The Russians perceive American happiness a bit differently. It is not that Americans are taught to be happy from the cradle onwards. It is a part of American psychology taught from little up that one must smile and be happy. It is not good to discuss problems because everyone wants to be around only positive people. Nobody wants to be seen as the negative one. The power of positive thinking has been instilled in the American mind, and people who do not live it or fake it are an outcast to society. Even if one is a victim, it is not "cool" to be perceived as one. One must always flex his muscle and show how strong he is. Such is the superficiality of etiquette in the United States, just as the empty concept of "We should meet up at some point!" Perception is reality even though reality it is not.
Believe it or not, the most obscene statement was made by the Japanese about American food not being subtle and how Americans can’t make hamburgers at home. American food is as diverse as the people. America is the land of immigrants, and American food is a cuisine of immigrants. But that does not mean that American cuisine is only hamburgers. Perhaps they have never heard of beef and noodles over mashed potatoes or tuna noodle casserole. Those are better comfort foods to many Americans than a hamburger. And yes, hamburgers can be made at home. Grocery stores sell beef patties premade and packages of ground beef that can be made into patties. Every variety of hamburgers can be made at home, even a McDonalds Big Mac. There is many varieties of American food, whether it be home or in a restaurant or subtle or not subtle.

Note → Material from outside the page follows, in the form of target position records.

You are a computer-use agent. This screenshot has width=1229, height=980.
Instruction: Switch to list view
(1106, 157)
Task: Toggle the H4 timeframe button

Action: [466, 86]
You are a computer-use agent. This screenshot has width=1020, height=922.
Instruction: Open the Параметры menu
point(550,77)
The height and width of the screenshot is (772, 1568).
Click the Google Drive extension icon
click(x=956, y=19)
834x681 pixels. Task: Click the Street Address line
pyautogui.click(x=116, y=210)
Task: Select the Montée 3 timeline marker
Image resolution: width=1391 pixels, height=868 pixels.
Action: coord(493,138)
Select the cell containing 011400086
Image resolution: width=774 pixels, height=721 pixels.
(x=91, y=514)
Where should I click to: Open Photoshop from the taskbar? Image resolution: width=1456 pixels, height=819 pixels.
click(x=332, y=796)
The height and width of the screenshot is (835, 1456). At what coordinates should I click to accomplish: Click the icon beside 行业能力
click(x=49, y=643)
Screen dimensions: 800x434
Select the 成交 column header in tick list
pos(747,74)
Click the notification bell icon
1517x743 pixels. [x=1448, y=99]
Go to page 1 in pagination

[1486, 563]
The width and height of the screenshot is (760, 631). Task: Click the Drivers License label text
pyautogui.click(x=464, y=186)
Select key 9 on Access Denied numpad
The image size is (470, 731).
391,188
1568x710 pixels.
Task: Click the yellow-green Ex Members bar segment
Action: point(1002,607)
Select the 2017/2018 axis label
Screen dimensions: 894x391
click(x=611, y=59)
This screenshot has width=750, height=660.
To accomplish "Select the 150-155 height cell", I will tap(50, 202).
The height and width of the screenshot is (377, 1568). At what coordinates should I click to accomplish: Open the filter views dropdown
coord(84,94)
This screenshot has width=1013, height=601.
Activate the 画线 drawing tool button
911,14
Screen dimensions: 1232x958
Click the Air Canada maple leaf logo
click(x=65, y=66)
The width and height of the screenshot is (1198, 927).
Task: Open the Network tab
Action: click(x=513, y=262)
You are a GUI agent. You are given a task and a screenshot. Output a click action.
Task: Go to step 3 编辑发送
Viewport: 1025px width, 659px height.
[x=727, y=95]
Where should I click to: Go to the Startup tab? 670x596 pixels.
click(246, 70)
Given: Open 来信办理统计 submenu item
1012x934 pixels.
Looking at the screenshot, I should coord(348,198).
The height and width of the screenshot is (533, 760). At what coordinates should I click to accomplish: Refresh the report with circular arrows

Like the pressure to be seen as positive, a survivor, or a hero in America, there is also pressure not to drink the most out of everyone unless one is at a fraternity party. A six pack a night is no big deal in some cultures. A glass of wine with meal has been the drink of choice for many countries, yet it is still catching on amongst mainstream America. But yes, Americans are quick to label if they deem too much alcoholic beverage has been consumed. If one is at a party and an accident happens, don’t expect to be invited back.
So hopefully this rebuttal can relax some people a bit before getting on the plane. It’s really not a big deal to come to America. Just be polite and have fun!